8. Intervensi Keperawatan.
• Anjurkan px tetap istirahat di tempat tidur.
• Pelihara posisi traksi.
• Evaluasi adanya keluhan nyeri.
• Beri alternatif tindakan untuk menghilangkan rasa nyeri.
• Monitor tanda-tanda vital.
• Kaji adanya edema, nyeri.
• Kaji status neurovaskuler, seperti perubahan fungsi motorik / sensorik.
• Auskultasi bunyi: kaji keistimewaan bunyi hiperresonan.
• Instruksikan px latihan nafas dalam dan batuk efektif.
• Inspeksi adanya petichiae diatas area payudara, aksila, pada abdomen, pallatum keras, konjungtiva dan retina sebagai tanda emboli lemak yang terjadi 2 – 3 hari setelah injury.
• Bantu px melakukan ROM aktif / pasif.
• Auskultasi bising usus, monitor kebiasaan dan pola BAB, tempatkan pispot / urinal tidak jauh dari px.
• Anjurkan diit TKTP, vitamin dan mineral yang adekuat.
• Anjurkan mengkonsumsi makanan yang tinggi serat.
• Massage kulit dan jaga agar tempat tidur tetap kering.
• Ubah posisi secara teratur.
• Periksa tanda-tanda infeksi.
• Ganti balutan pada area pemasangan pin dengan menggunakan tehnik septik dan aseptik.
• Ulangi penjelasan tentang pentingnya ROM bagi penyembuhan fraktur.

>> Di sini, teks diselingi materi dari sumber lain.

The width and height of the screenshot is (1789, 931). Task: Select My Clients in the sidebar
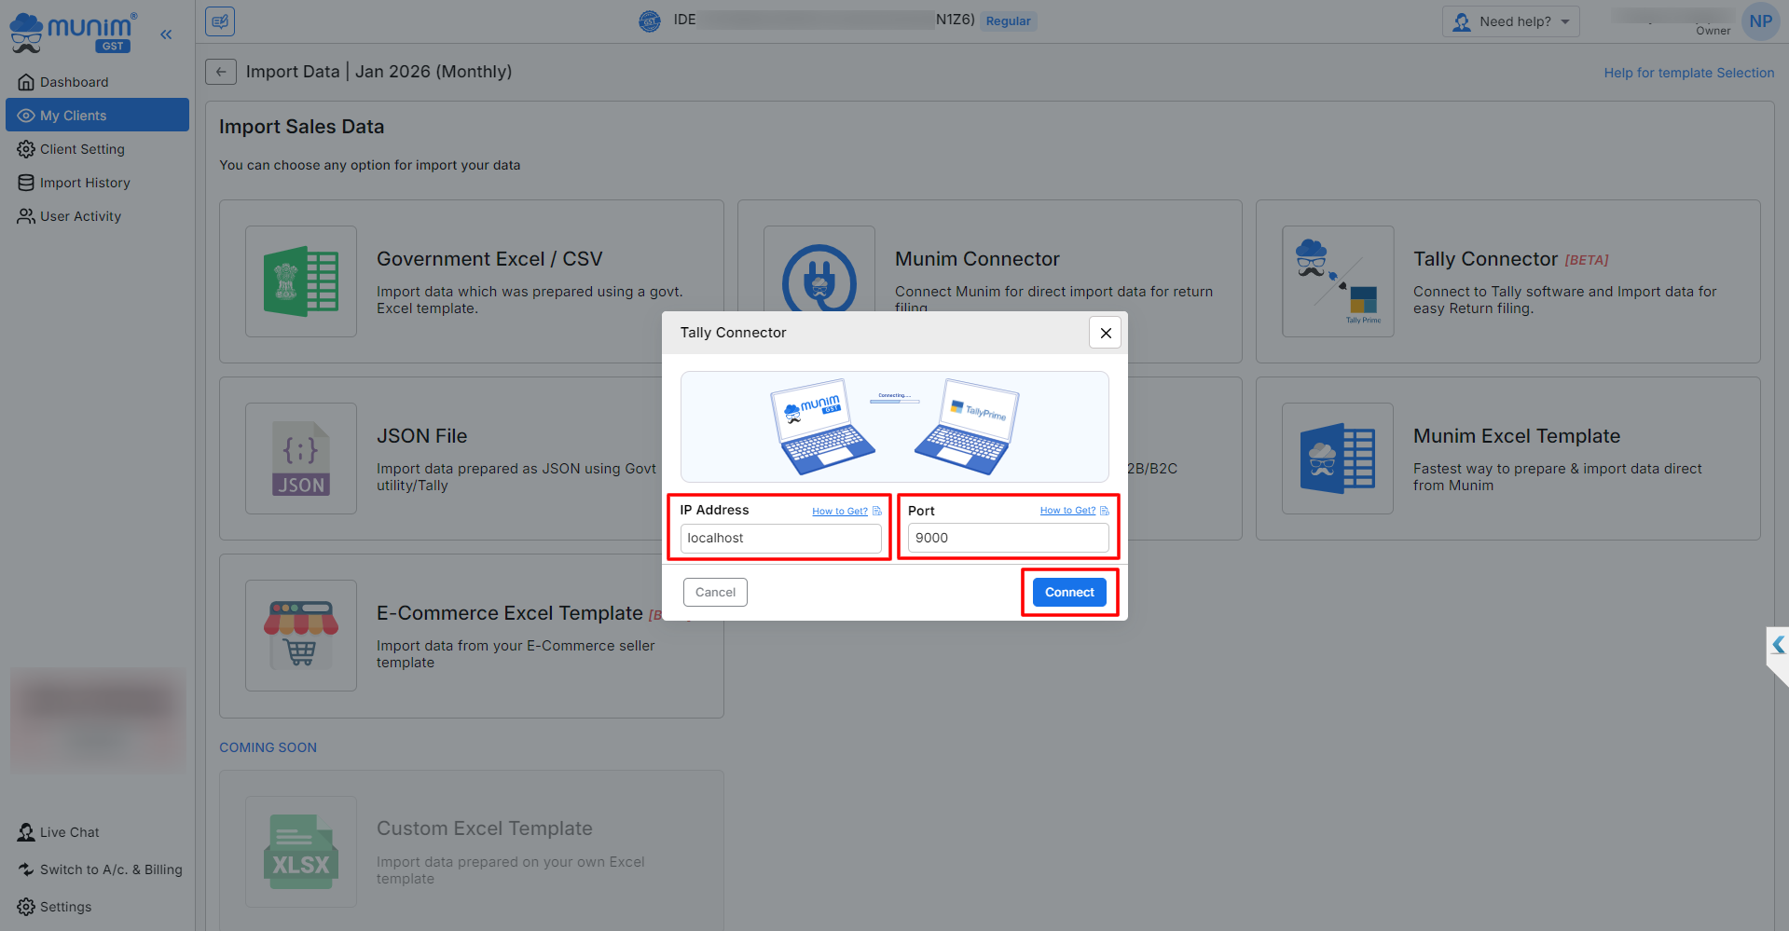point(73,116)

• Jelaskan tentang bahaya infeksi dan cara meminimalkannya.
9. Daftar Pustaka.
Syaifuddin, B. Ac. 1994. Anatomi Fisiologi Untuk Siswa Perawat. Jakarta :
Penerbit Buku Kedokteran EGC.
Muhammad Muzaiyen. 200. Asuhan Keperawatan Dengan Fraktur Femur Sinistra.